*What you should do*: Take the records below and set down exactly the lines from the one with "Select resistor R2 near VREF+ pin" to the one with "Screen dimensions: 607x622", ends included; do not copy the pictures.

Dataset records
┄┄┄┄┄┄┄┄┄┄┄┄┄┄┄┄┄┄┄┄
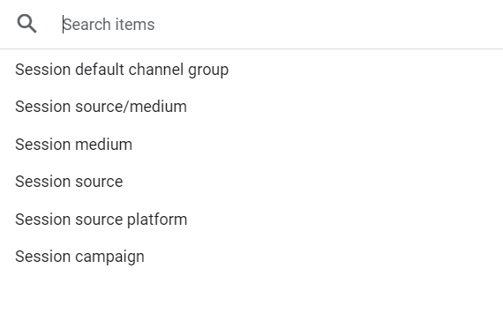Click the search icon beside Search items
The width and height of the screenshot is (503, 328).
coord(27,24)
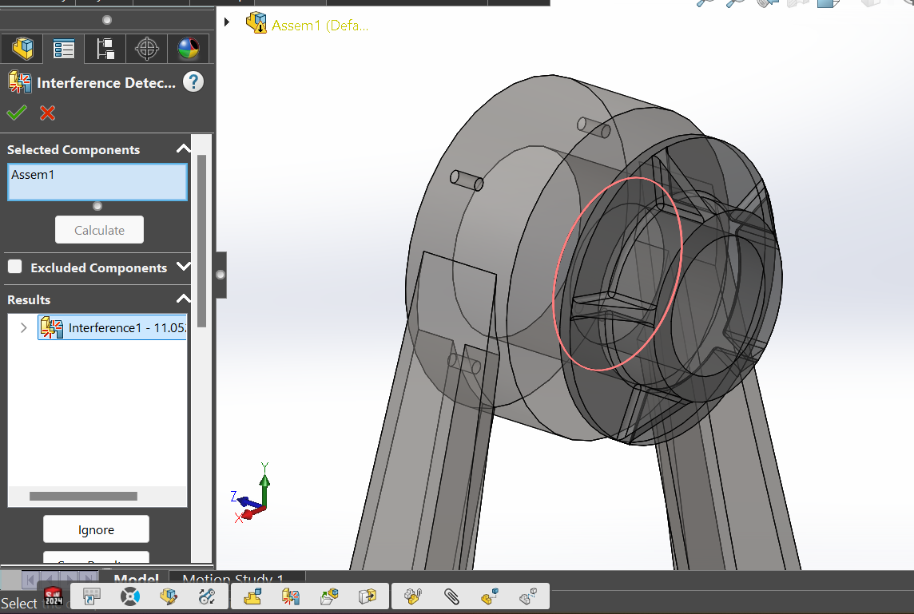Open the ConfigurationManager tab icon
This screenshot has width=914, height=614.
(x=105, y=50)
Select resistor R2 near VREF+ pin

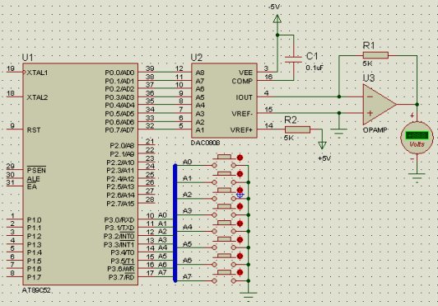(297, 129)
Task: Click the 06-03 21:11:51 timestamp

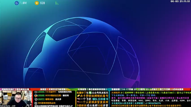Action: pos(180,1)
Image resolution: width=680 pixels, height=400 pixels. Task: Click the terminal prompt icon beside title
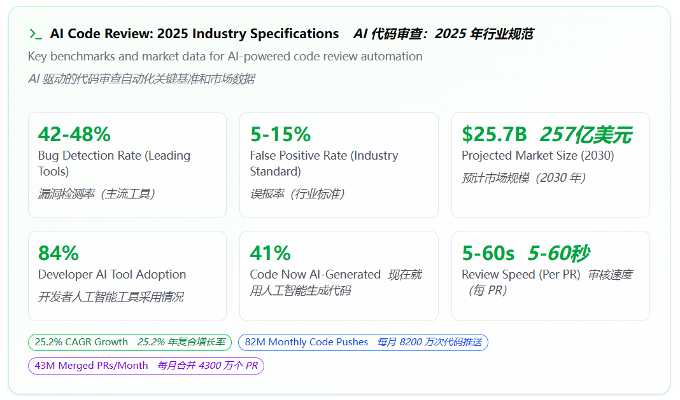36,34
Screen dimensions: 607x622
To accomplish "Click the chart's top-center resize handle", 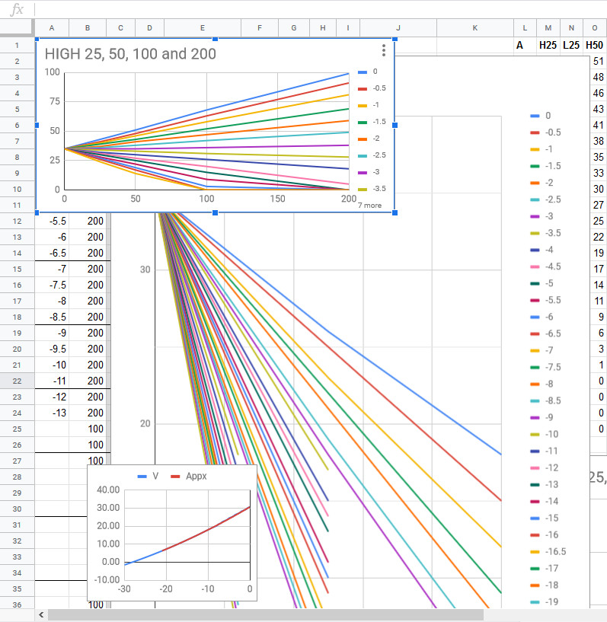I will 215,38.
┄┄┄┄┄┄┄┄┄┄┄┄┄┄┄┄┄┄┄┄
*Solution to the exercise*:
Select resistor R2 near VREF+ pin

(297, 129)
Task: Click the 06-03 21:11:51 timestamp

Action: pos(180,1)
Image resolution: width=680 pixels, height=400 pixels. Task: Click the terminal prompt icon beside title
36,34
Screen dimensions: 607x622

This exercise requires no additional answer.